§ Your instructions
Only the lines from the one holding "You are a computer-use" to the end of the data should be echoed, exactly as they appear, minus the pictures.

##### Data provided #####

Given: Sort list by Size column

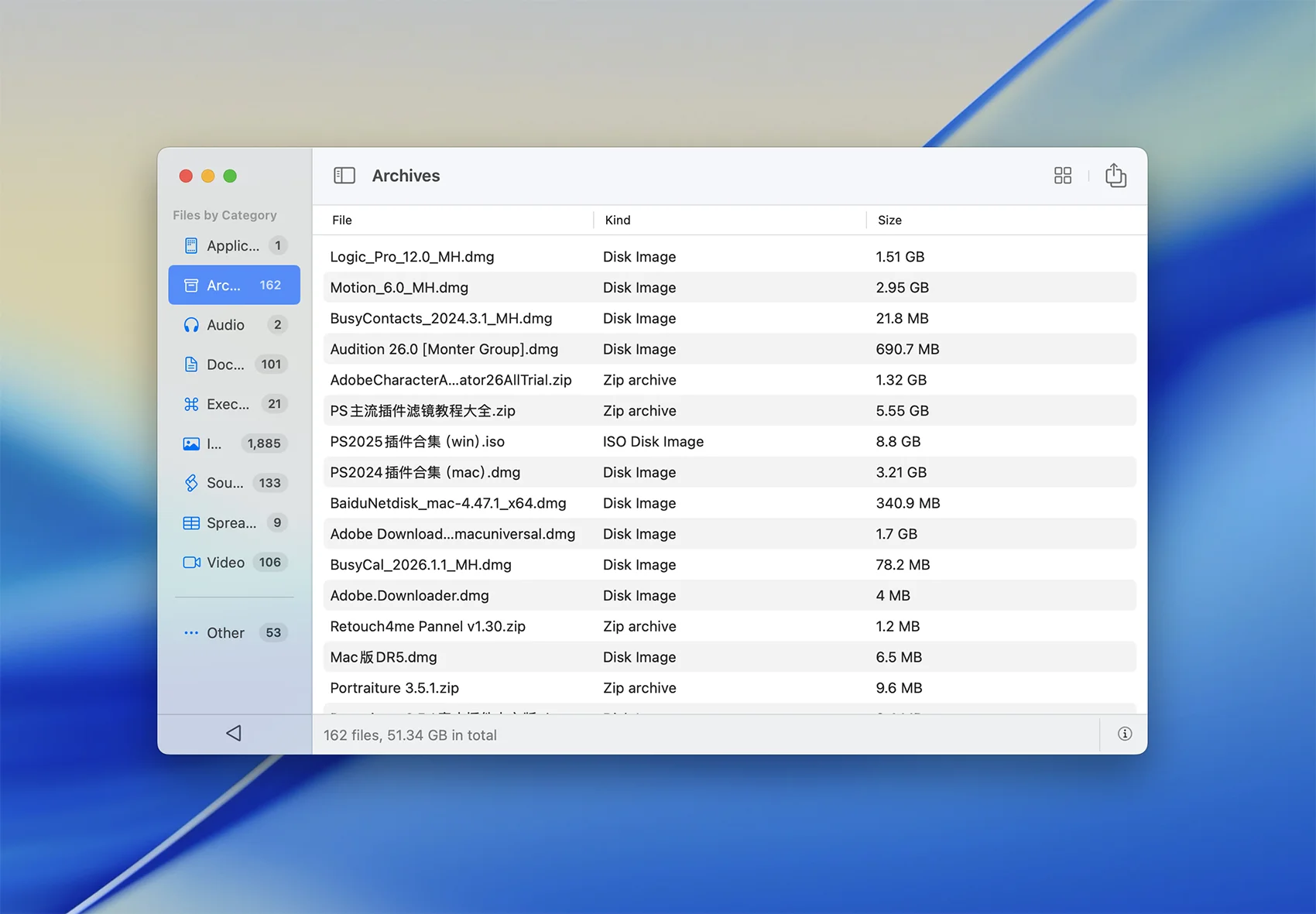Looking at the screenshot, I should (889, 221).
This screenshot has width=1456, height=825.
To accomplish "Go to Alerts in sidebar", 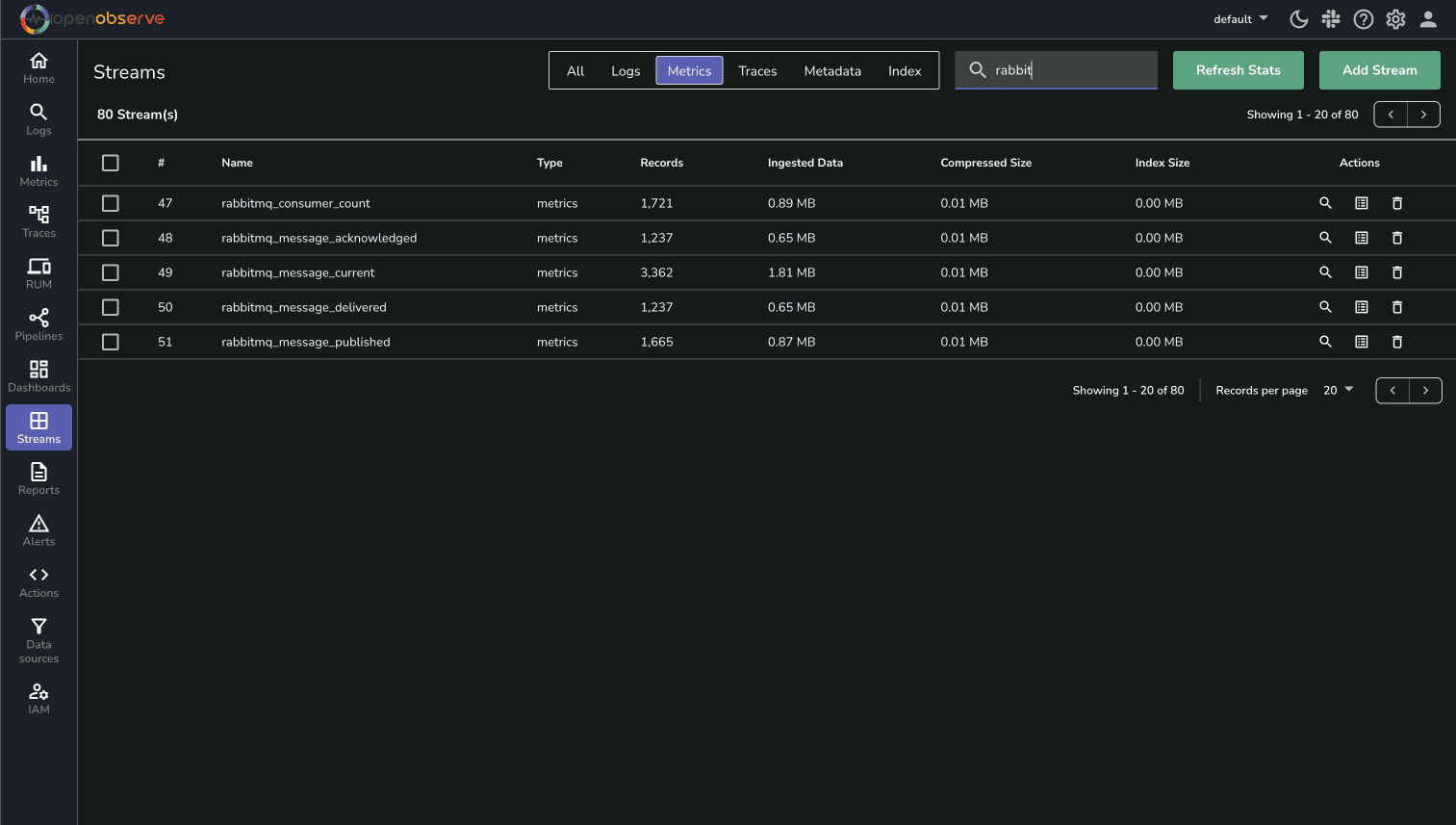I will 38,529.
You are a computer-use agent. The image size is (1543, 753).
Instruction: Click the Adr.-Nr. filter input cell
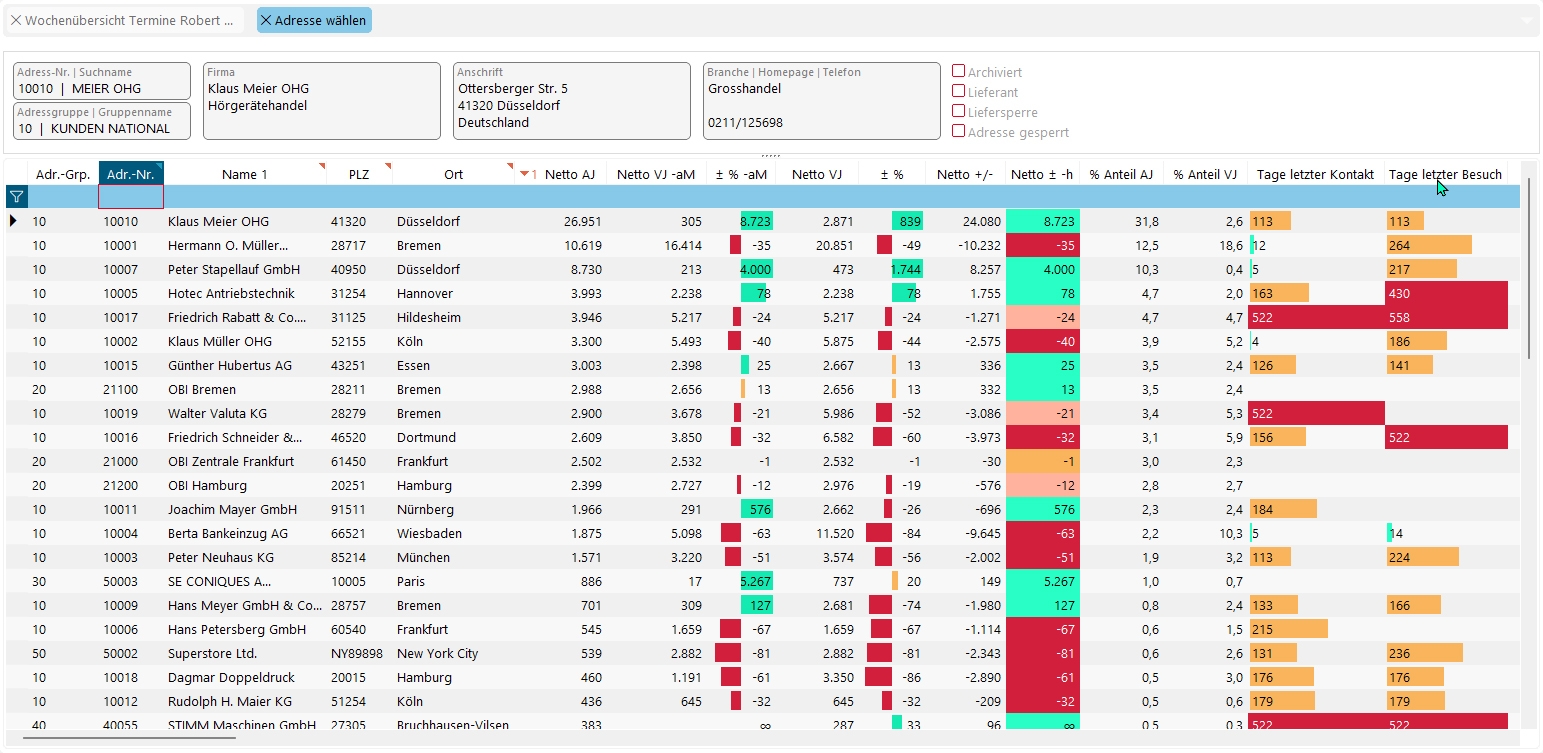(x=131, y=197)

#####

§ Task response
You are a computer-use agent. The image size is (1543, 753).
Instruction: Click the Adr.-Nr. filter input cell
(x=131, y=197)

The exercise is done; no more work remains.